Applied Digital Enters Purchase Agreement on August 15, Groundbreaking Planned for Q3 2022
Another mining company is reporting expansion updates as Applied Digital (formerly Applied Blockchain) has revealed it has entered a purchase agreement on August 15. The deal will add a second mining facility in the state of North Dakota. The company’s news follows the firm getting a $15 million loan to fund growth and “buildout of its data centers.”
Applied Digital said, on August 25, that it changed the company name to “reflect the company’s broader business opportunities within larger high-power computing (HPC) applications.” On the same day, it released a financial and operational update that reveals the new purchase agreement.
“[Applied Digital’s] third co-hosting facility will be in North Dakota, at a different location than its current Jamestown facility. As previously announced, the Company has executed a letter of intent with a utility and is in the late stages of design and pre-construction,” the company detailed. “On August 15, 2022, [Applied Digital] entered into an agreement for the purchase of raw land in North Dakota for construction of the facility. Groundbreaking is planned for the third calendar quarter of 2022.”
The company added:
A meaningful portion of the power capacity at this site has already been contracted by Marathon as part of their 200MW contract with an option for the remaining capacity at the site.

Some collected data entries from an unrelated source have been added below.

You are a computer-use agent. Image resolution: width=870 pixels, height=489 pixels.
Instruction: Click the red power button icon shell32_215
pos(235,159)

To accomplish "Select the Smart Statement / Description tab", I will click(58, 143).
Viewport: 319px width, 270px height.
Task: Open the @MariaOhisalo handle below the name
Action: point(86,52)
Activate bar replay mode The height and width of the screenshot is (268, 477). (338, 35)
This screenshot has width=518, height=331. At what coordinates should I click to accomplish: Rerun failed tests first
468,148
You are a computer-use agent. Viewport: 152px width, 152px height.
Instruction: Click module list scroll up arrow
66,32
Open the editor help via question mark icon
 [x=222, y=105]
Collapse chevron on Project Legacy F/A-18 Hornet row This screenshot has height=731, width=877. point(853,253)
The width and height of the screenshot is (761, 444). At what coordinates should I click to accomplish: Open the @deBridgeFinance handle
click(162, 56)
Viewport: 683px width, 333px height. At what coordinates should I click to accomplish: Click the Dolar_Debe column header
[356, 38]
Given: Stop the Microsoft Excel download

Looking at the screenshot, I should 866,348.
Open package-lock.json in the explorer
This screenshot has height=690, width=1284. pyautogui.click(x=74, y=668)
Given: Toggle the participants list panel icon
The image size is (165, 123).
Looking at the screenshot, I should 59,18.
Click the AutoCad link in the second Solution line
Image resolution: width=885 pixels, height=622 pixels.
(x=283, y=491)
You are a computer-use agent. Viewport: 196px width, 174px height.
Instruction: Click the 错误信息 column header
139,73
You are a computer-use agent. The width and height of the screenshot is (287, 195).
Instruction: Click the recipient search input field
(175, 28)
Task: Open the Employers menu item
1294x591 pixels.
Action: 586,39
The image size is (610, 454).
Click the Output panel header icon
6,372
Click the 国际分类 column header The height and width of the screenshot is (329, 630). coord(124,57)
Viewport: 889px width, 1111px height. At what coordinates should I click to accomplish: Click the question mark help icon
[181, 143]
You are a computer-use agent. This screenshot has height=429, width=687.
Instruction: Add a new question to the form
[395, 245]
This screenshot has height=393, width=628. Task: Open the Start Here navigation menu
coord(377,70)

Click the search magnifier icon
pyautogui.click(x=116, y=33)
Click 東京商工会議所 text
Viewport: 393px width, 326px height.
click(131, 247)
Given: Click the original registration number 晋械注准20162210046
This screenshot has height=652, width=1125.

Applied Digital joins a slew of mining operations expanding in 2022 despite the harsh crypto winter and low digital asset market values. Genesis Digital Assets announced that the firm secured 708 megawatts (MW) in capacity during the first half of 2022. Cleanspark recently revealed it acquired a plug-in-ready facility with 86 MW of capacity after it noted it secured thousands of ASIC mining devices at a “discounted price.”